What to work on
Drop every image, then reproduce the data exactly as given.

Stored data
+ + + +

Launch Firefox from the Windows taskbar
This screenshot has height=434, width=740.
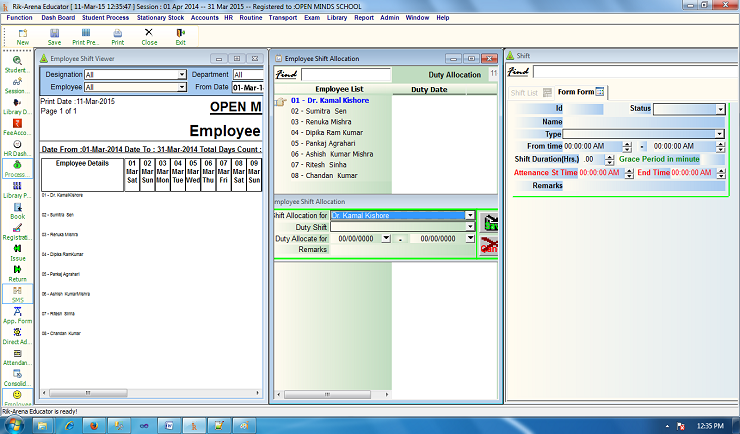pyautogui.click(x=93, y=424)
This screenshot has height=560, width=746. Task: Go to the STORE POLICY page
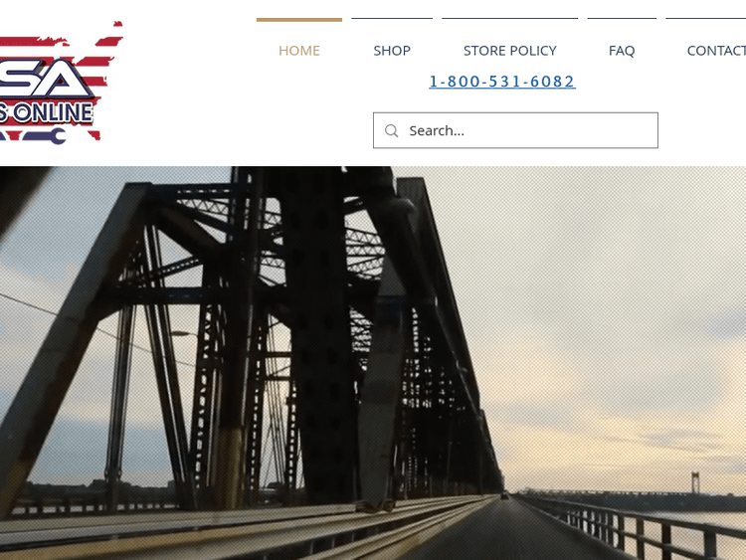point(510,51)
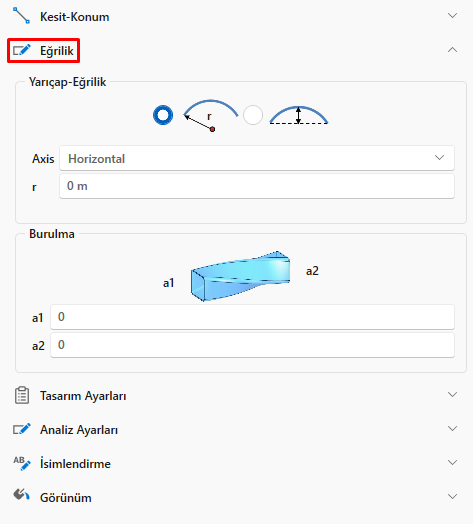Click the Analiz Ayarları pencil icon

22,429
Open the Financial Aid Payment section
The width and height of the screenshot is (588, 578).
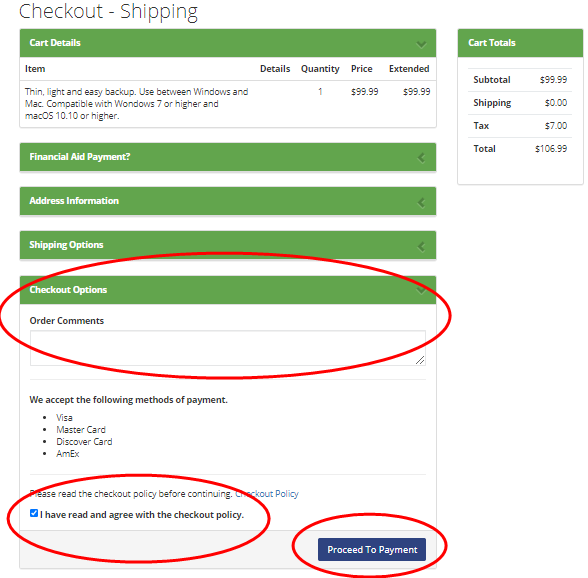(x=228, y=157)
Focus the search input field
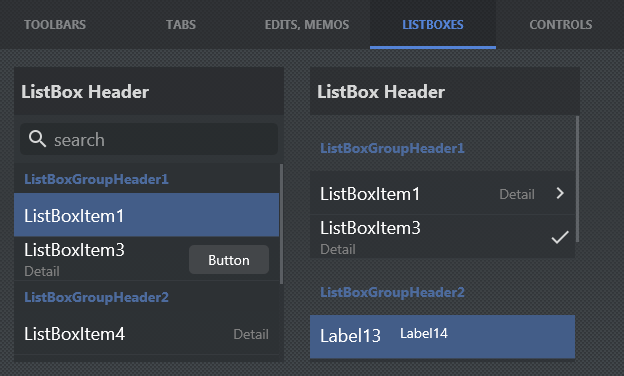 click(149, 139)
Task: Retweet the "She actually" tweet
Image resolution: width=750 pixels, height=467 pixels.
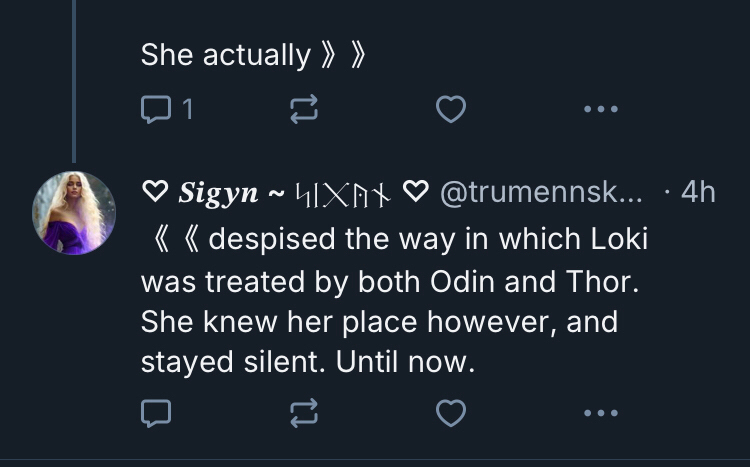Action: pos(302,111)
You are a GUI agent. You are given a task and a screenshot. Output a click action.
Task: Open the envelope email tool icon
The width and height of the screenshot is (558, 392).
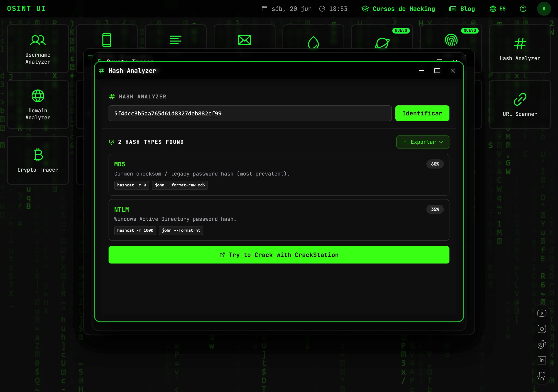click(244, 40)
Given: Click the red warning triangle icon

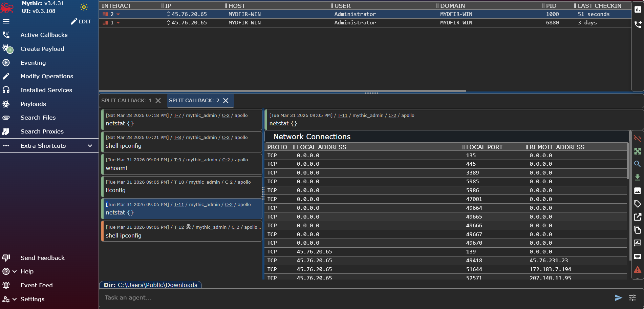Looking at the screenshot, I should click(637, 270).
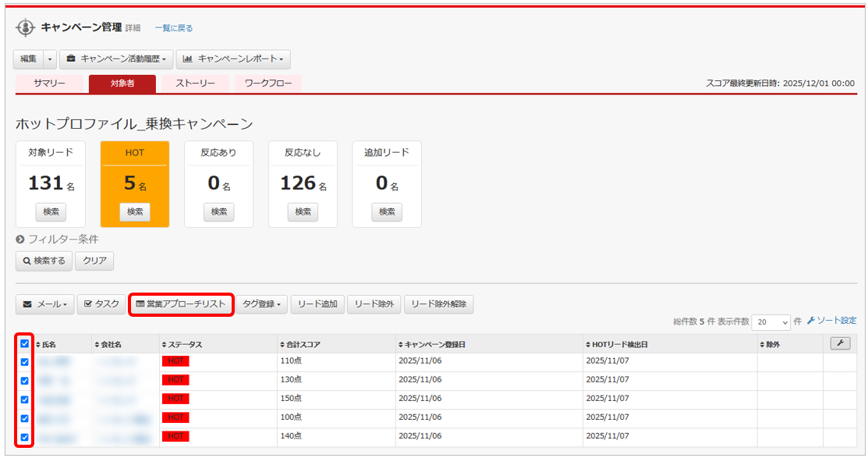
Task: Toggle the select-all header checkbox
Action: point(25,344)
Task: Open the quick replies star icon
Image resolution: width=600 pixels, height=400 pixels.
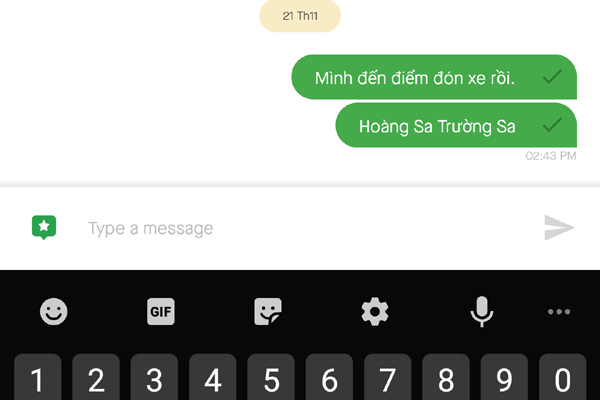Action: click(44, 227)
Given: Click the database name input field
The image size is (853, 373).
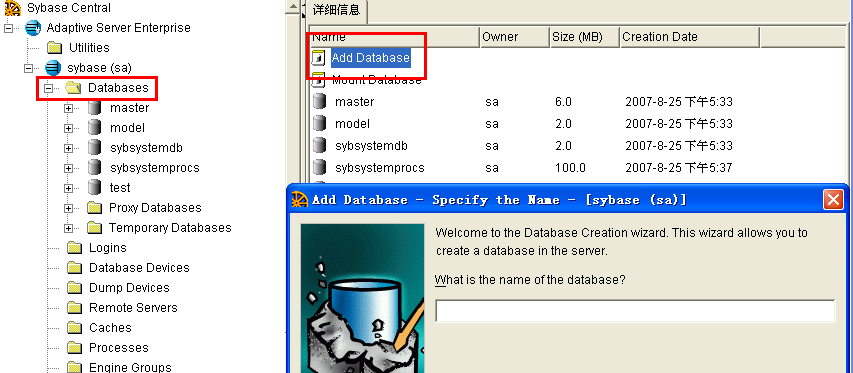Looking at the screenshot, I should pos(635,311).
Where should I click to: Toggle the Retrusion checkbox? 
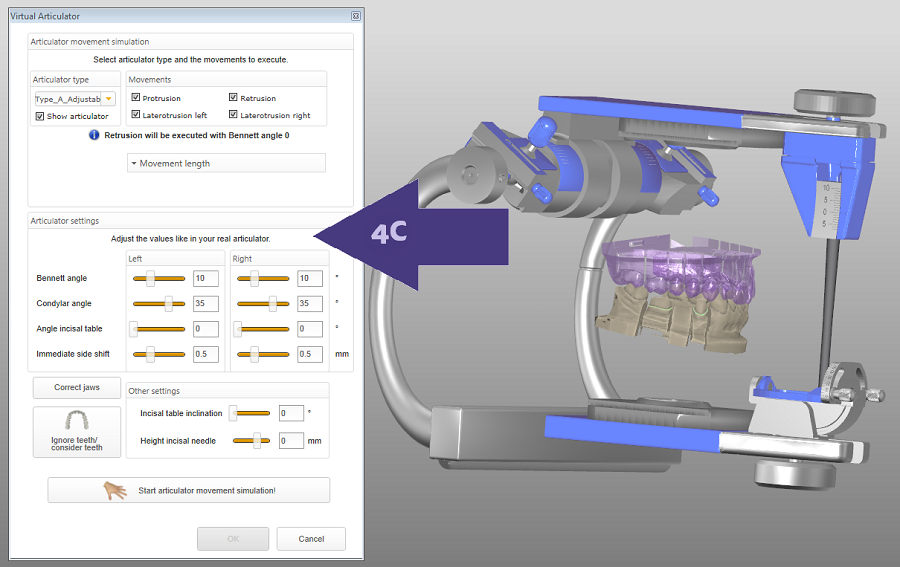point(233,98)
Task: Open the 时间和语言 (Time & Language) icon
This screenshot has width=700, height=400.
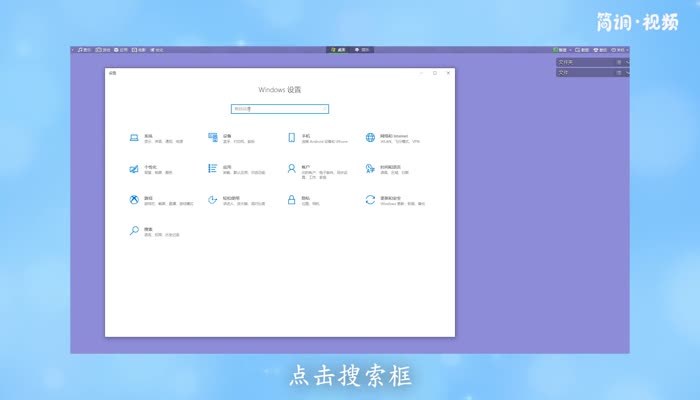Action: point(370,169)
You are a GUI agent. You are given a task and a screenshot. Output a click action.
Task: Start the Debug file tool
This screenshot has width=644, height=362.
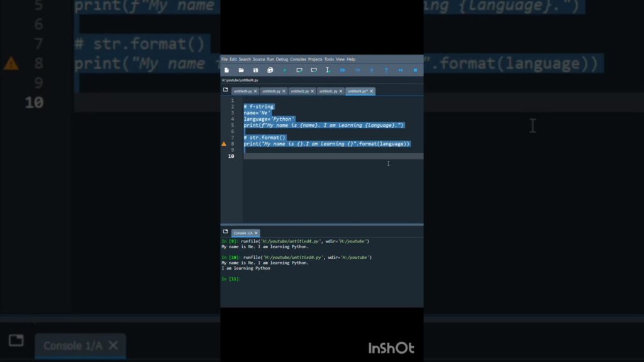point(343,70)
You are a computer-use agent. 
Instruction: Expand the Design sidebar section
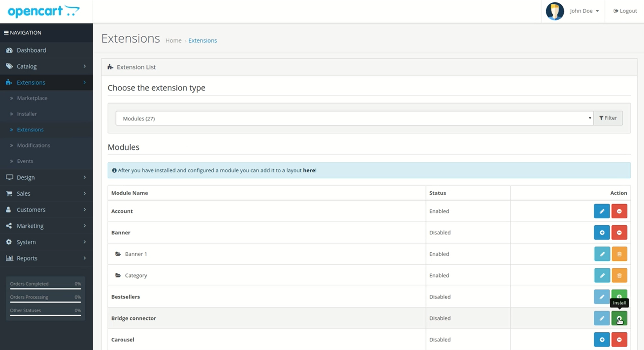tap(46, 177)
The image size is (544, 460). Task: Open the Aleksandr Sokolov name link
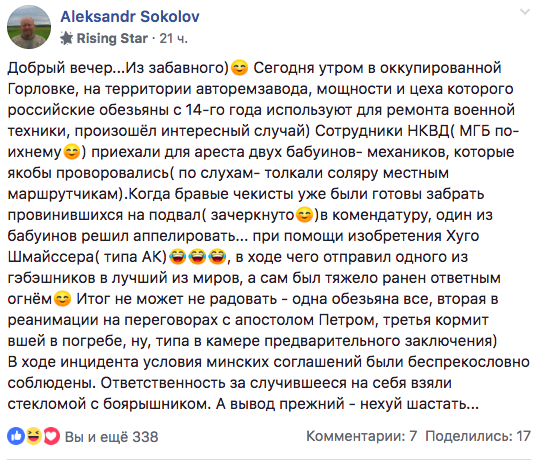(x=130, y=17)
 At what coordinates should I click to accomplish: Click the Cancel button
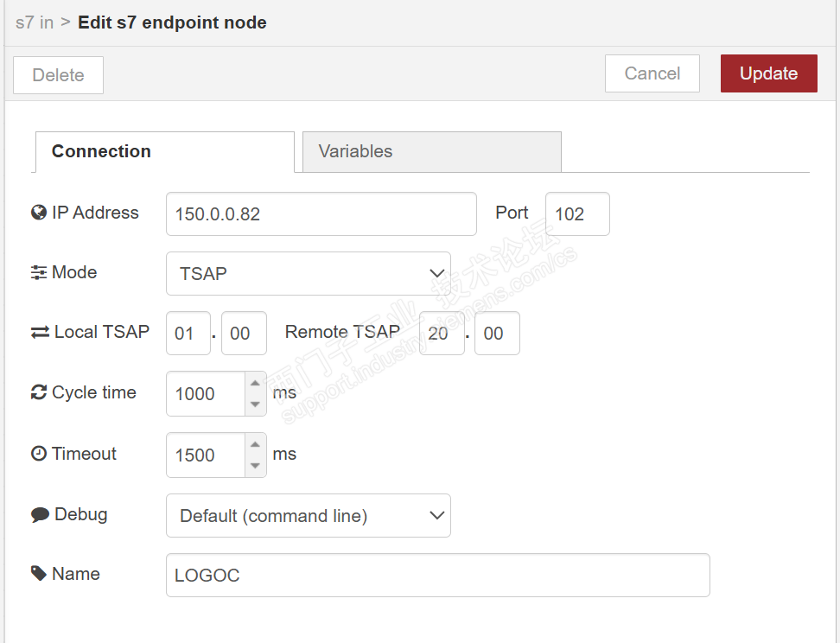coord(652,74)
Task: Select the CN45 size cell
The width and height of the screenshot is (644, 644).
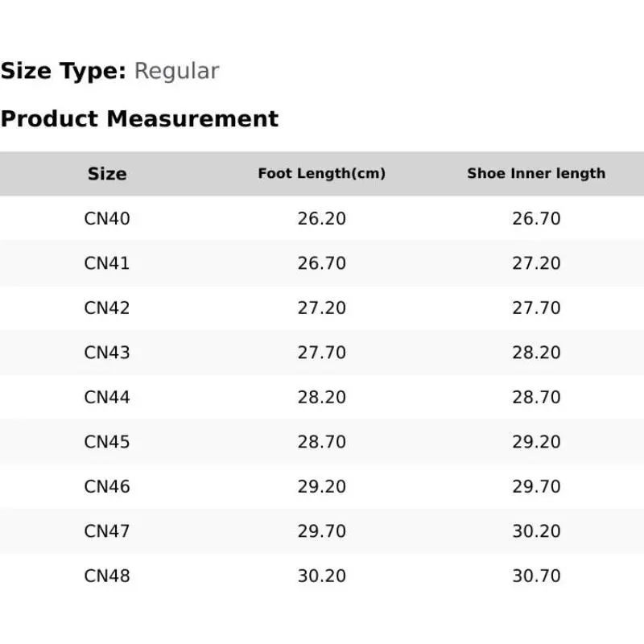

+ + + +

Reply
Launch Firefox from the Windows taskbar
This screenshot has height=434, width=740.
pyautogui.click(x=93, y=424)
This screenshot has height=560, width=746. Task: Go to the STORE POLICY page
point(510,51)
Click the Analiz Ayarları pencil icon

22,429
Open the Financial Aid Payment section
The width and height of the screenshot is (588, 578).
(x=228, y=157)
Focus the search input field
 click(149, 139)
Task: Retweet the "She actually" tweet
Image resolution: width=750 pixels, height=467 pixels.
Action: pos(302,111)
You are a GUI agent. You are given a task and a screenshot. Output a click action.
Task: Open the envelope email tool icon
The width and height of the screenshot is (558, 392).
click(244, 40)
Given: Click the red warning triangle icon

Looking at the screenshot, I should click(637, 270).
Task: Toggle the select-all header checkbox
Action: point(25,344)
Task: Open the quick replies star icon
Image resolution: width=600 pixels, height=400 pixels.
Action: click(44, 227)
Given: Click the database name input field
The image size is (853, 373).
Looking at the screenshot, I should pos(635,311).
Where should I click to: Toggle the Retrusion checkbox? 
point(233,98)
Task: Open the 时间和语言 (Time & Language) icon
This screenshot has width=700, height=400.
Action: point(370,169)
You are a GUI agent. You are given a task and a screenshot. Output a click action.
Task: Start the Debug file tool
This screenshot has width=644, height=362.
point(343,70)
You are a computer-use agent. 
Instruction: Expand the Design sidebar section
tap(46, 177)
The image size is (544, 460). Task: Open the Aleksandr Sokolov name link
(x=130, y=17)
 At what coordinates should I click to accomplish: Click the Cancel button
coord(652,74)
Task: Select the CN45 size cell
The width and height of the screenshot is (644, 644).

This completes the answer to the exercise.